Poston and Watkins were in the valley last March when Lynette Fromme, Sandra Good and a fresh band of Mansonites returned to the Barker Ranch in an attempt to regroup.
But this time the boys stayed with their music.
Miss Fromme and Miss Good were playing another tune.
Inyo County, Calif., Sheriff’s Detective John Little remembers the Family’s intense activity last year, in the months before Lyn Fromme’s aborted attempt on the President’s life.
“They were in and out of here,” said Little. “We kept track of their whereabouts because some of them are on parole and it’s a violation of parole for them to come back here.”
But Little said it was mostly “new” Family members who turned up in the valley — and no arrests were made.
But the Family was watched through informants whom law enforcement agencies have cultivated in the valley.
What happened in those sojourns to the Barker Ranch and elsewhere is unclear.
But it is known some of the new Family members were put through initiation rites by Miss Fromme and Miss Good, who were forming an “ecology unit” to fight a war on the people they say are harming the environment.
“Family activity still centers at the Barker Ranch,” said Little. “That’s where Cathy Gilles, a member, lives with her grandmother.”
Using the desolate valley near the Barker and Myers ranches as a base, the Manson girls attempted to resurrect the Family, recruiting fresh talent as football scouts might, writing to Family sympathizers and others in pleas for support and help.
Letters written by Miss Fromme last summer show an almost desperate, violent approach for that help.
“You could tell something was building inside her, something terrible,” said one of the recipients of those letters. “She wanted people who could write to Family members in prison to attempt to get them to write Lyn. She is not permitted to write to most of them.”
It was from this valley gathering that the new Manson clan arose last summer. More than 7,000 letters were written to persons across the country, asking, in essence, for a massive Family membership drive to might polluters.
Inyo County sheriff’s officers and California Highway Patrol officials believe at least 100 new followers joined up from that drive. Of late, however, they have faltered without a leader.
“We know who they are and we are watching them,” said one Inyo County official. “But they haven’t broken any laws — yet.”
That was last August — a month before Lyn Fromme pointed a loaded Colt .45 at President Ford’s stomach.
In June, 1975, Los Angeles Superior Court Judge Raymond Choate received one of those death-threat letters from Miss Fromme, followed by a telephone call.
“She said she wanted to talk to me because she was going to do something desperate,” said Choate. “At first I thought she meant she was going to kill herself, but she specifically said she didn’t mean suicide.
“I felt she was capable of violent activity but she was so unpredictable that it’s impossible to imagine (at that time) what that activity might be.”
Choate presided over Manson’s second murder trial.
Edward Vandervort, another pen pal of Miss Fromme, received similar letters around the same time.

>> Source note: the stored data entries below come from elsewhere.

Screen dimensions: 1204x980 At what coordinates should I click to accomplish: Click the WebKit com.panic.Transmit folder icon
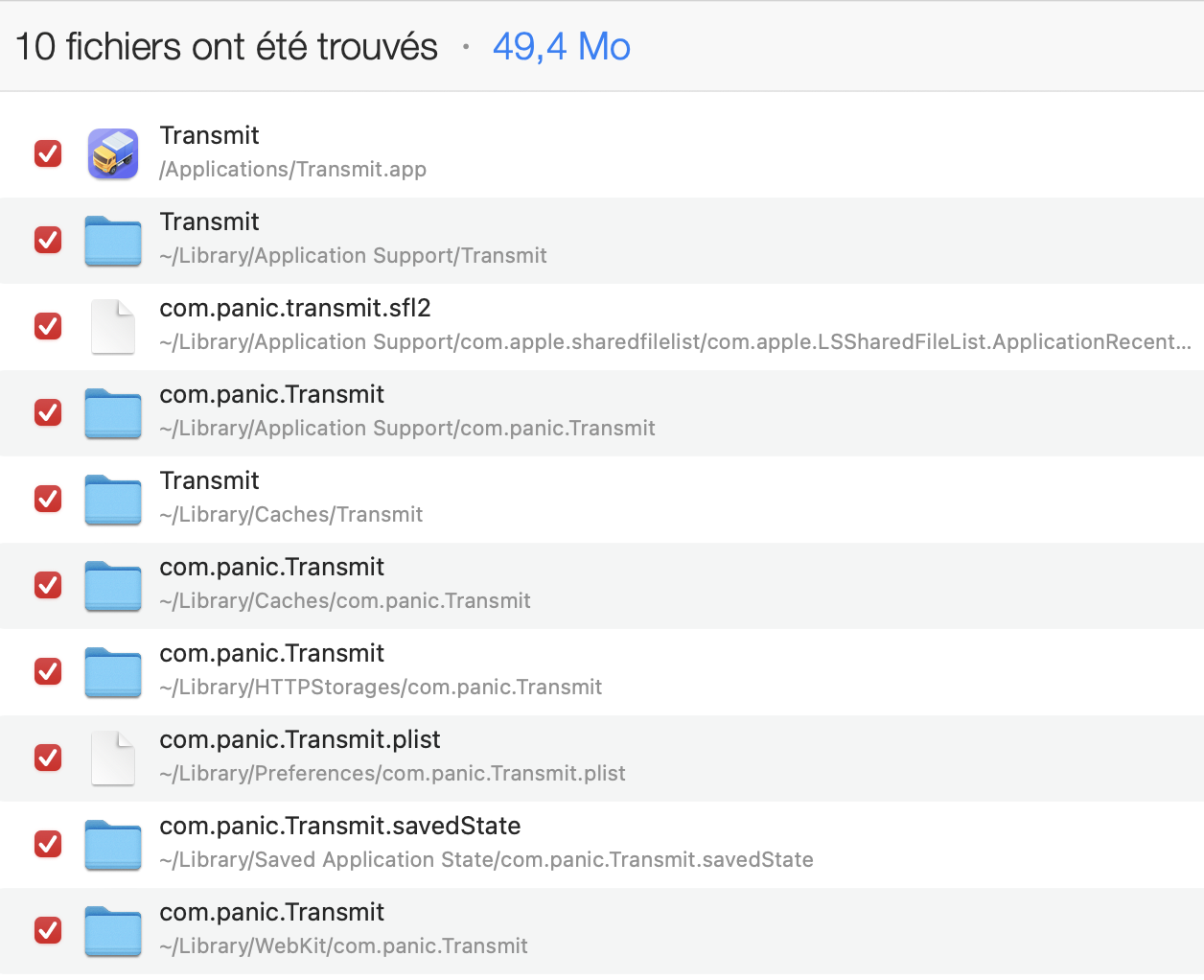pyautogui.click(x=113, y=930)
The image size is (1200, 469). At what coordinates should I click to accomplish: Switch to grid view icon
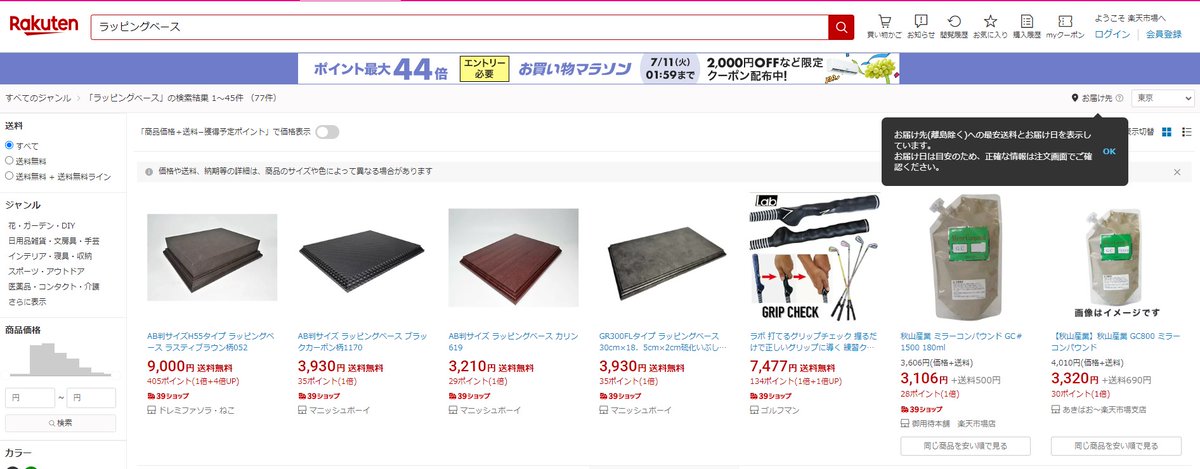point(1166,132)
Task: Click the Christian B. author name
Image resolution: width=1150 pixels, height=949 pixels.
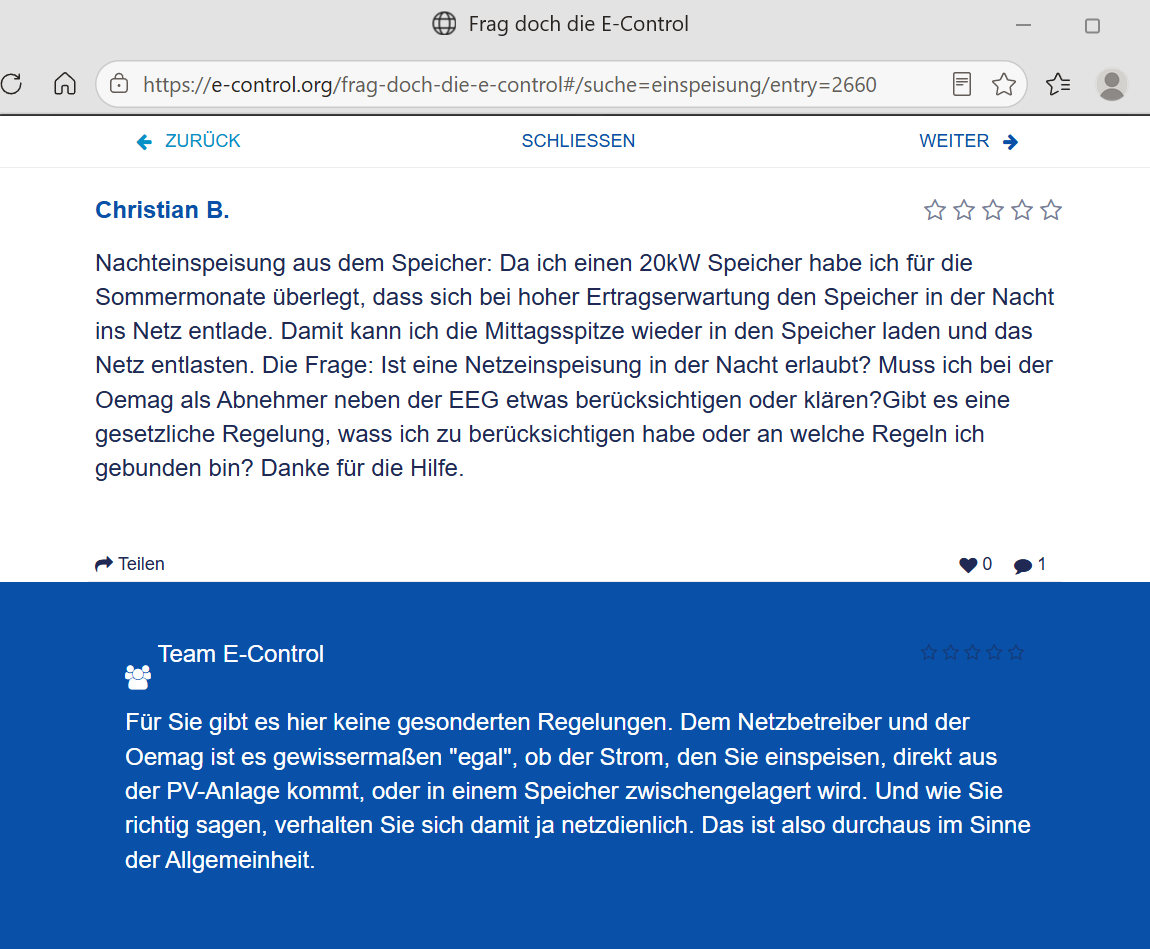Action: tap(162, 210)
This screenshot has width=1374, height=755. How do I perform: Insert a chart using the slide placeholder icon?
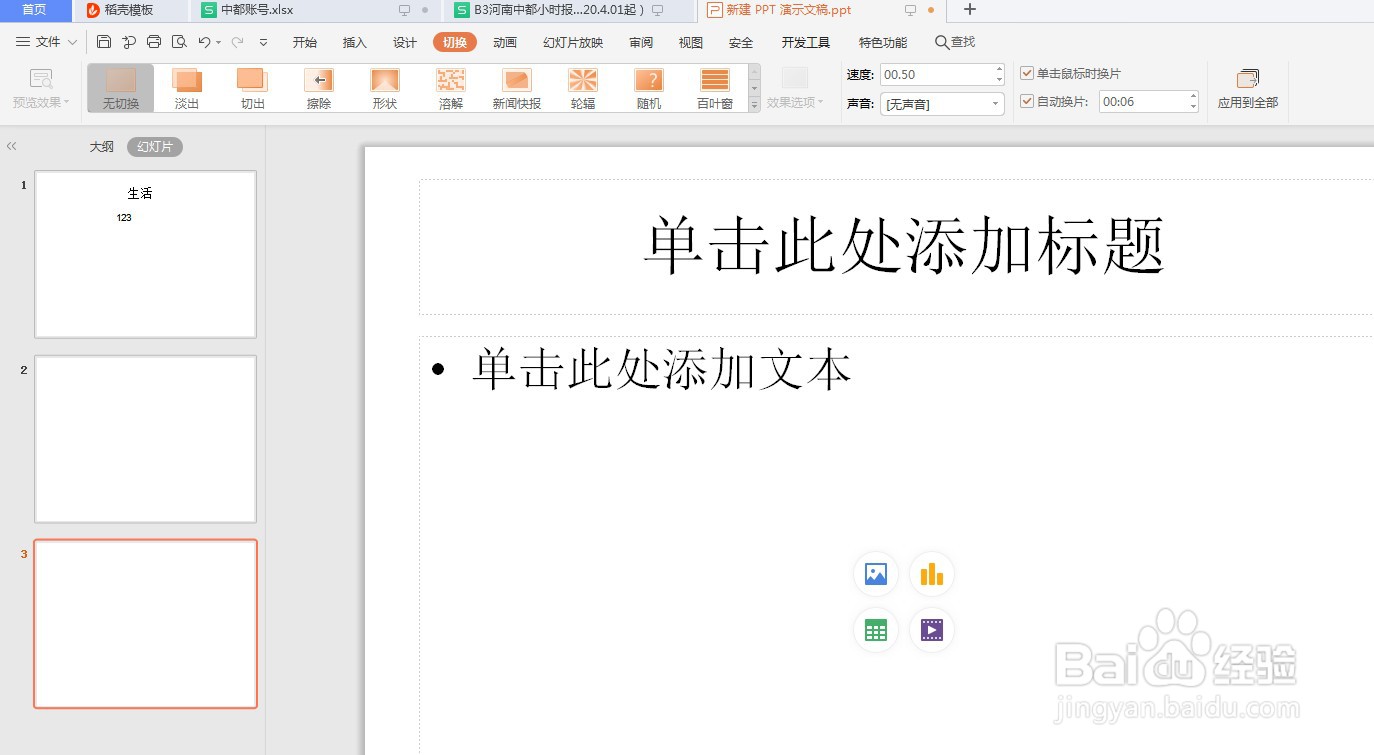[x=931, y=574]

Vandervort is a former mental patient and did not testify at the Fromme trial.
But the letters between Fromme and Vandervort have been obtained by federal authorities.
In one of the letters, Miss Fromme is alleged to have instructed Vandervort to murder a man identified as William Roesch, president of “Kaiser,” which manufactures aerosol cans.
In a June 17, 1975, letter, Miss Fromme allegedly describes Roesch as “the maker of more forms of pollution than I can count.”
She allegedly wrote Vandervort, “Do not threaten him first. Kill him. Destroy him.
“When the bodies are dead, paint as much of them as you can with pink paint. Put an aerosol can of Ban in his mouth.”
Miss Fromme also allegedly telephoned Vandervort on June 21, 1975, and told him she had to murder the President.
Because of Vandervort’s mental state, his testimony was ruled inadmissible at the Fromme trial last November.
All of these actions — the letters, the phone calls, the death threats — failed to bring the Family back together.